O Conselho Superior da Magistratura Judicial (CSMJ) deliberou a suspensão da actividade jurisdicional do magistrado Manuel Pereira da Silva “Manico” que, até à data, exercia as funções de presidente da Comissão Nacional Eleitoral (CNE), com fundamento em dispositivos constitucionais e legais em vigor na República de Angola.
Por Berlantino Dário
A decisão do Tribunal Supremo em manter a suspensão das funções judiciais do presidente da CNE com base na Constituição e na Lei, foi tomada durante a 3.ª Sessão Ordinária do Plenário, realizada a 25 de Março de 2026, nos termos do artigo 184.º da Constituição da República de Angola, conjugado com os n.ºs 1 e 2 do artigo 27.º da Lei n.º 14/11, de 18 de Março (Lei do Conselho Superior da Magistratura Judicial).
Entretanto, de acordo com a resolução, a função de presidente da CNE é exercida por um magistrado judicial, designado pelo CSMJ com base em concurso curricular, implicando, após a sua designação, a suspensão das funções judicativas, conforme estabelece a alínea a) do n.º 1 do artigo 7.º da Lei n.º 12/12, de 13 de Abril (Lei Orgânica sobre a Organização e Funcionamento da Comissão Nacional Eleitoral).
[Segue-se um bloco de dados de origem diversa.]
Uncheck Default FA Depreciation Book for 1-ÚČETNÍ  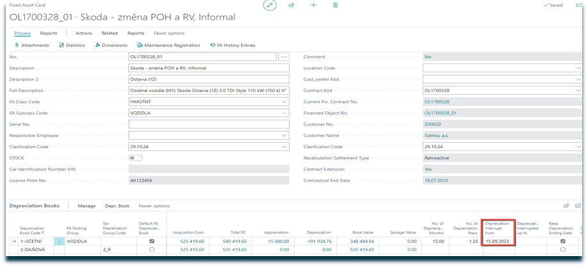coord(151,241)
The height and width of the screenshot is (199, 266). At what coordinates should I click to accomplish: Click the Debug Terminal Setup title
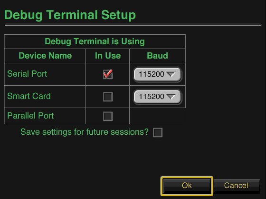pos(70,15)
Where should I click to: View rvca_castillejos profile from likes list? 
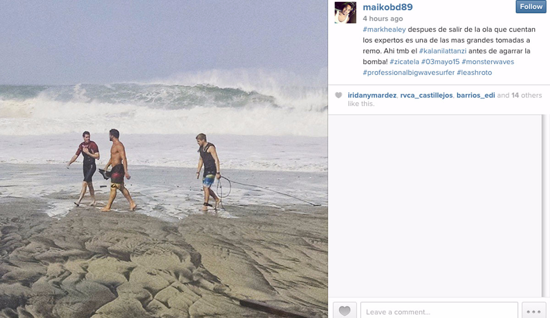click(426, 95)
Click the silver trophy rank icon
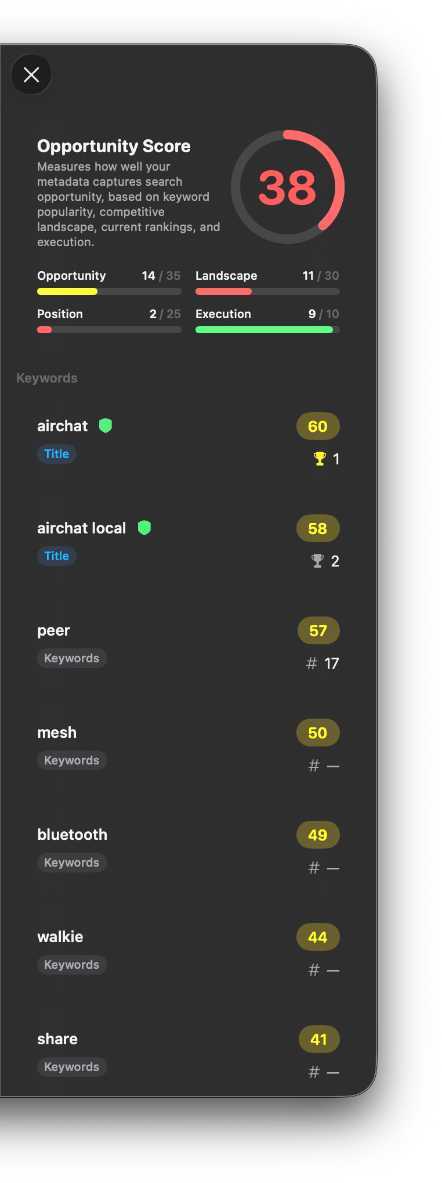The image size is (442, 1183). click(x=317, y=561)
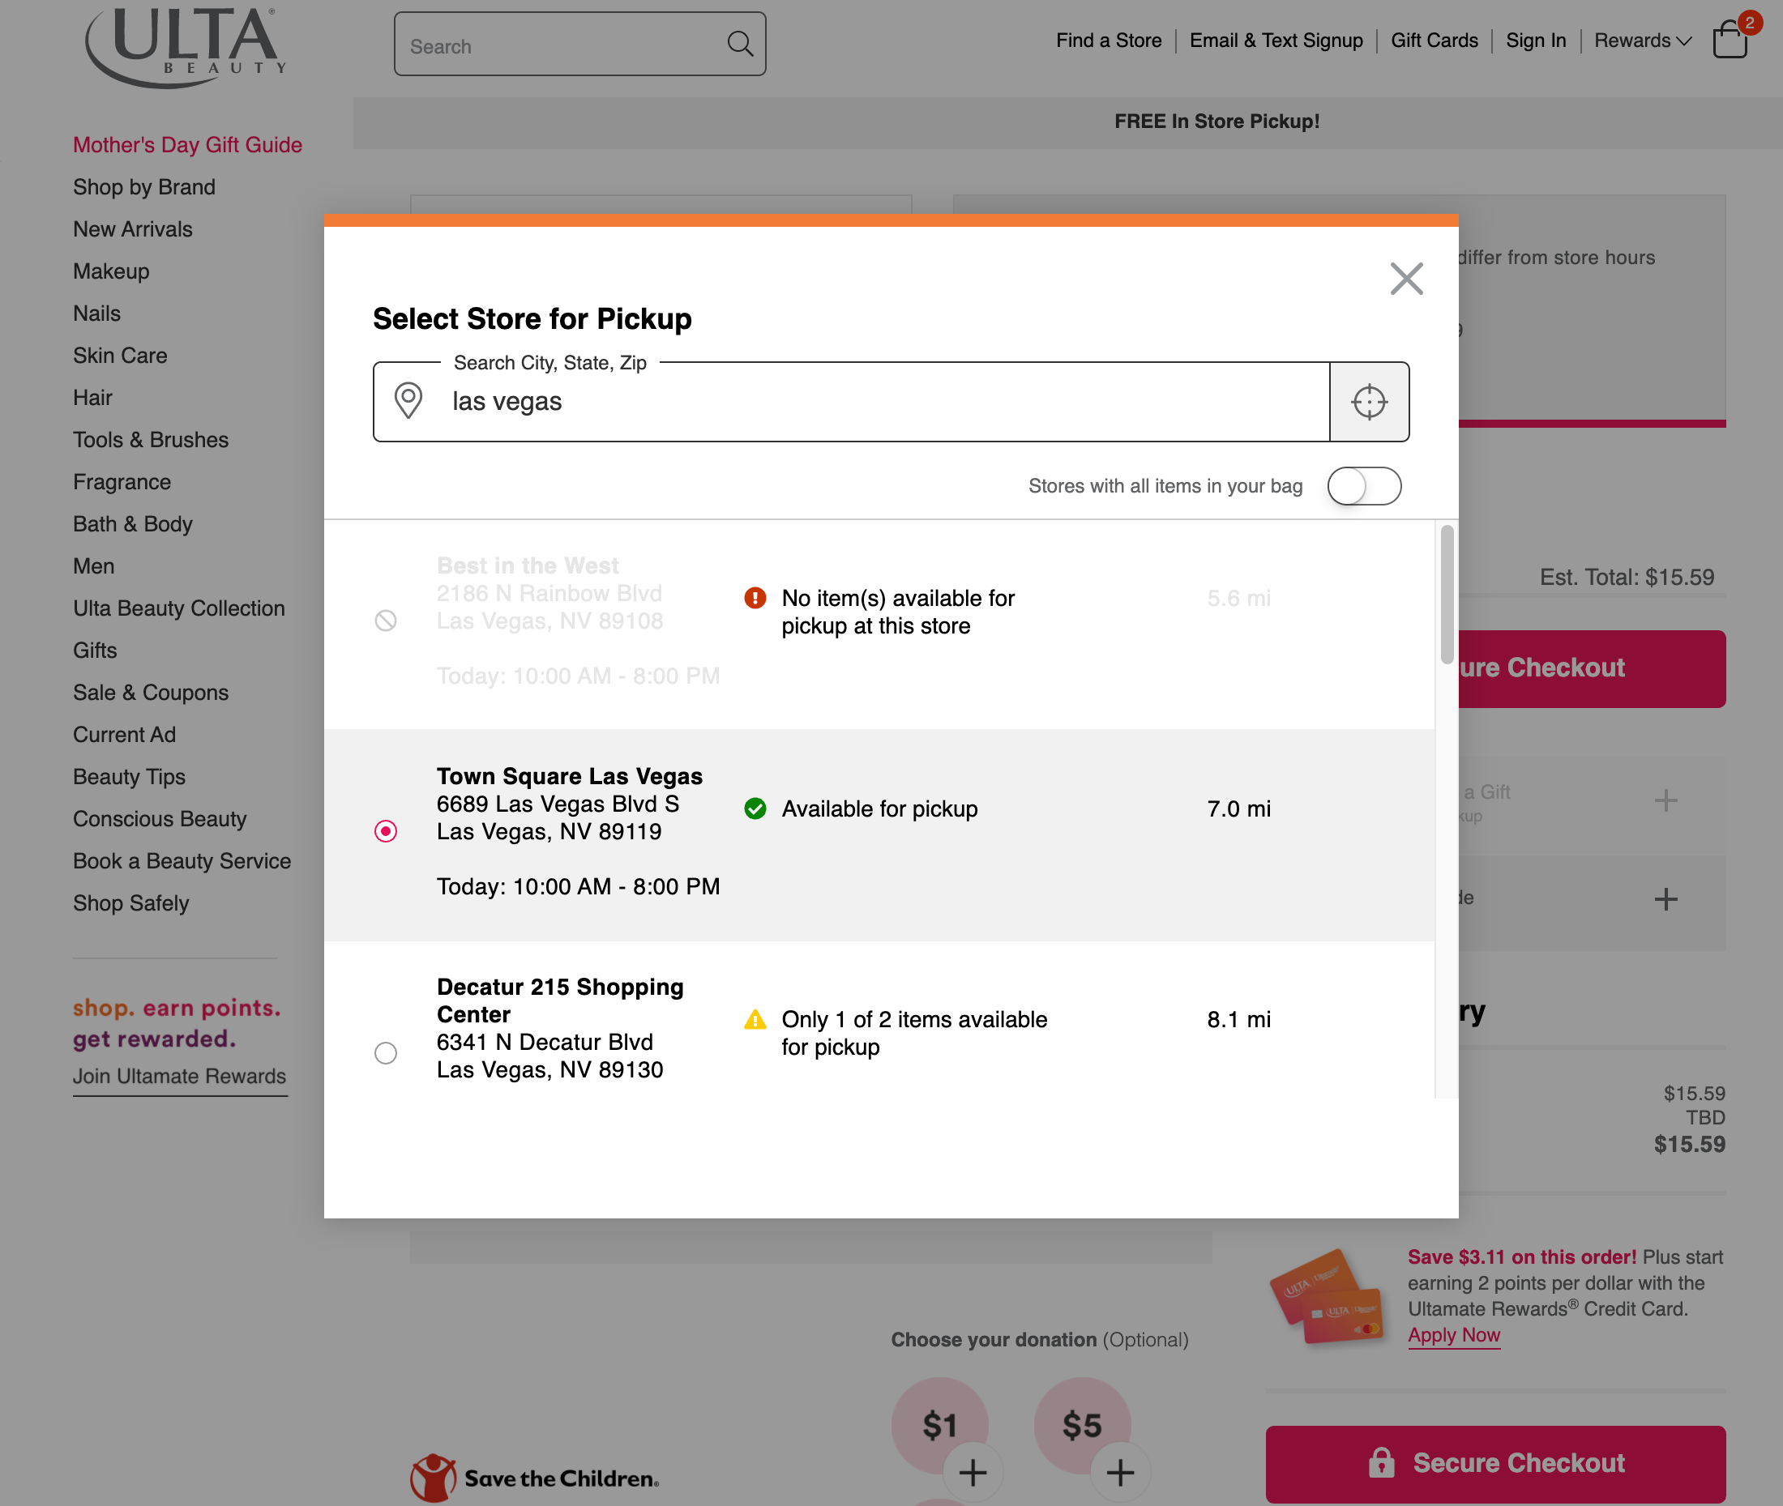Click the locate-me crosshair in store search
1783x1506 pixels.
point(1369,401)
O documento sublinha ainda que o mandato de cinco anos do presidente da CNE, resultante do concurso curricular aprovado em Março de 2025, permanece em curso. Manuel Pereira da Silva foi o candidato vencedor desse processo.
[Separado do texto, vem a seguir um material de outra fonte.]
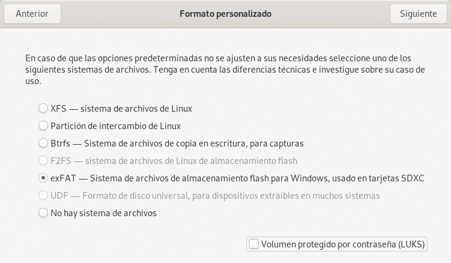Enable the LUKS password-protected volume checkbox
This screenshot has height=263, width=451.
click(254, 244)
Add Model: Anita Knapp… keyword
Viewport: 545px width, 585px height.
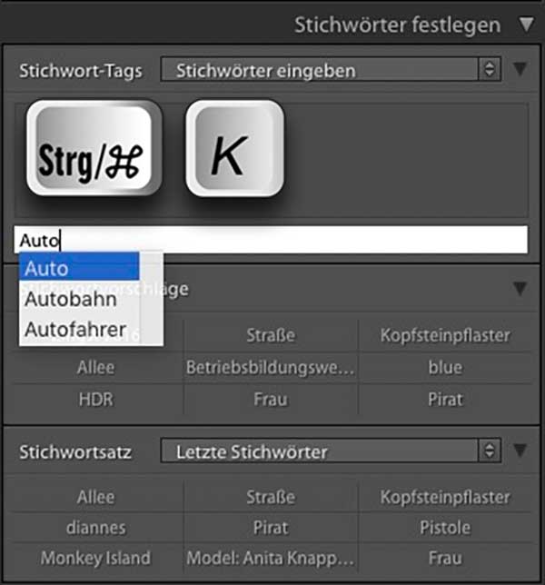[x=269, y=559]
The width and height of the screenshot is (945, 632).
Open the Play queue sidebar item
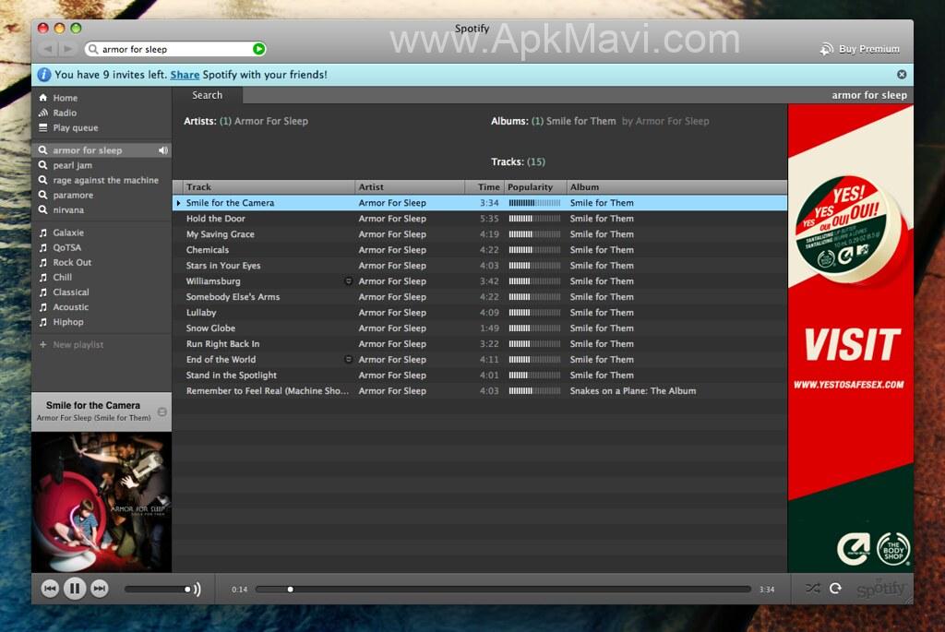(75, 128)
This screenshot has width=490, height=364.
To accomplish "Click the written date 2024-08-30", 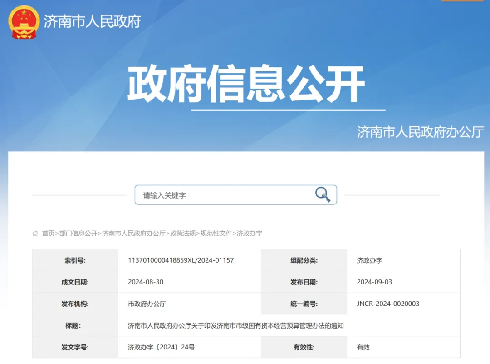I will 146,282.
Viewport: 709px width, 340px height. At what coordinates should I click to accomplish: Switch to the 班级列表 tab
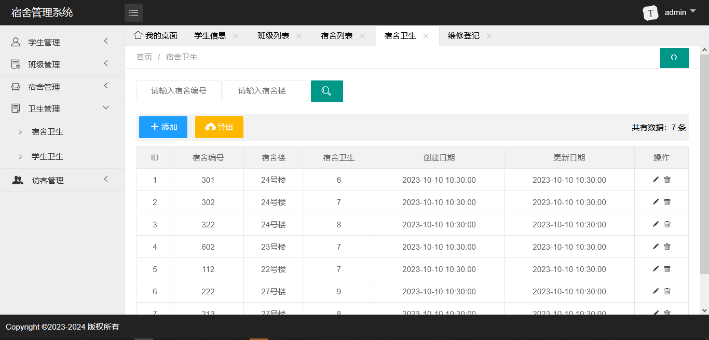pyautogui.click(x=273, y=36)
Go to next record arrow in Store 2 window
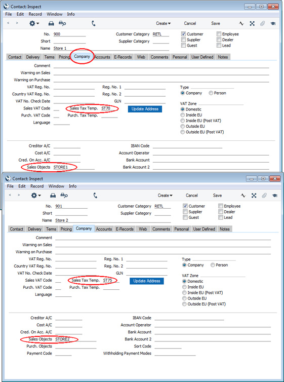This screenshot has height=382, width=284. point(19,195)
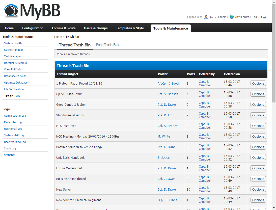Viewport: 276px width, 210px height.
Task: Open the Spam Log sidebar link
Action: click(10, 148)
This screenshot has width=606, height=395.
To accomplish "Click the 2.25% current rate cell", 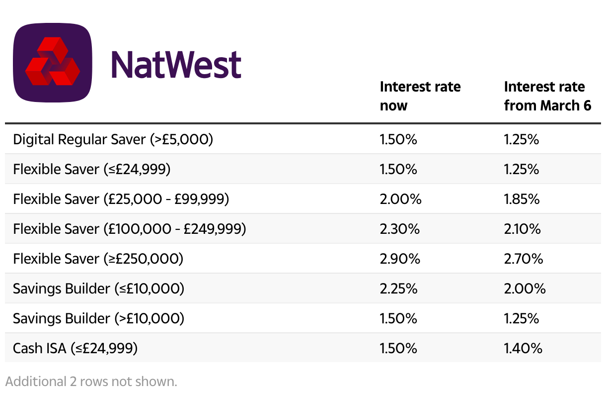I will [x=398, y=289].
De acordo com esta deliberação, o CSMJ reafirma a “manutenção da comissão de serviço do magistrado na CNE, onde continua a exercer o cargo de presidente, permanecendo suspenso do exercício da actividade jurisdicional durante a vigência do mandato”.
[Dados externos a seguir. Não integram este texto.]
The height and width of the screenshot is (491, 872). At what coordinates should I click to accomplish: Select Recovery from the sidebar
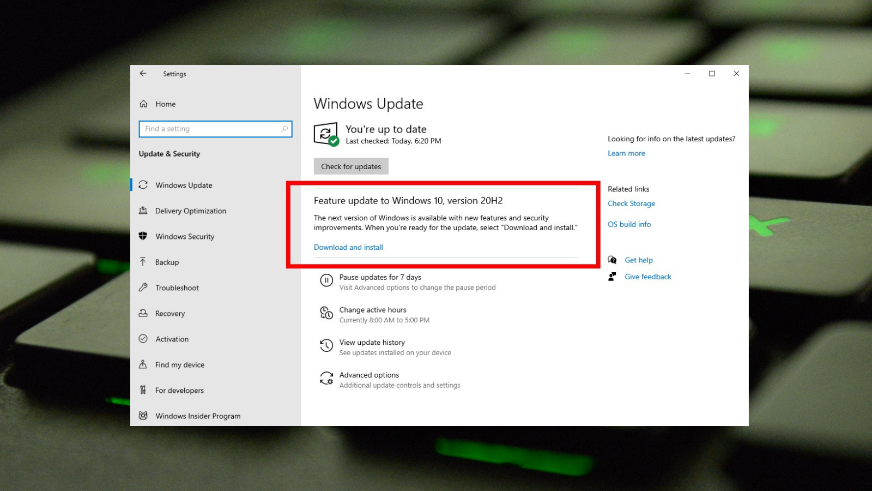click(169, 313)
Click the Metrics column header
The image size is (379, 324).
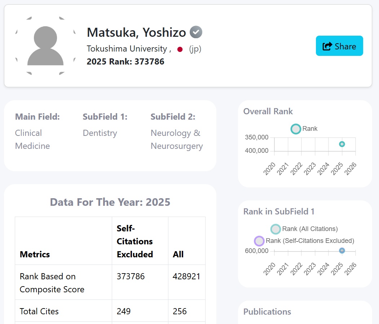[35, 254]
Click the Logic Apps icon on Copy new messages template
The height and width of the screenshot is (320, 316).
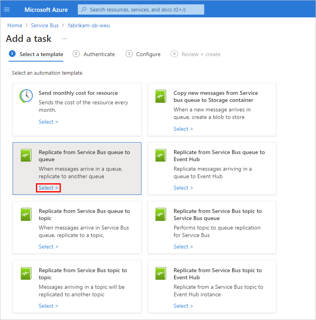click(161, 96)
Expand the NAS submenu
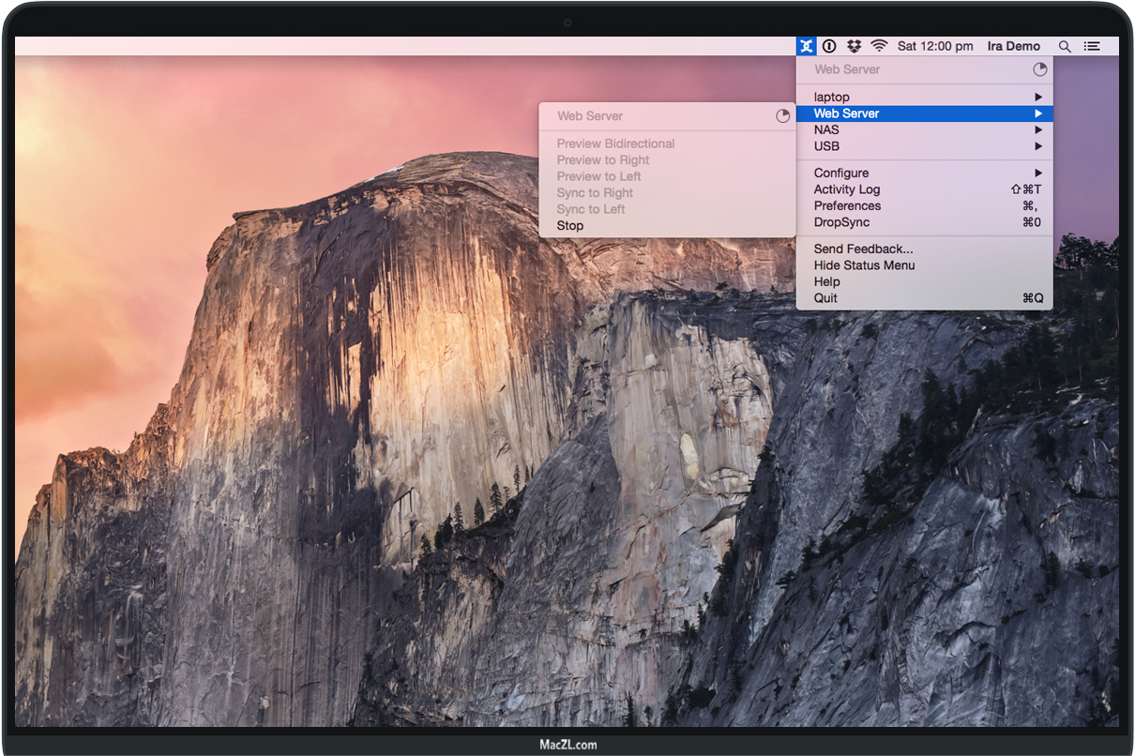 tap(924, 129)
Recorde-se que, em Março de 2025, a União Nacional para Independência Total de Angola – UNITA, maior partido na oposição que a muito custo ainda perdura em Angola, pediu ao Tribunal Constitucional a nulidade do concurso que reelegeu Manuel Pereira da Silva “Manico” como presidente da CNE, alegando violação da legalidade e imparcialidade.
A UNITA contestou, na véspera, que o critério de avaliação privilegiou magistrados com experiência eleitoral, o que poderia comprometer a imparcialidade do tribunal eleitoral. O Tribunal Constitucional, por sua vez, rejeitou a acção apresentada pela bancada parlamentar dos “Maninhos”, considerando que a Assembleia Nacional não possuía “legitimidade para impugnar a posse de Manico”, por entender que este não havia participado da elaboração do regulamento do aludido concurso.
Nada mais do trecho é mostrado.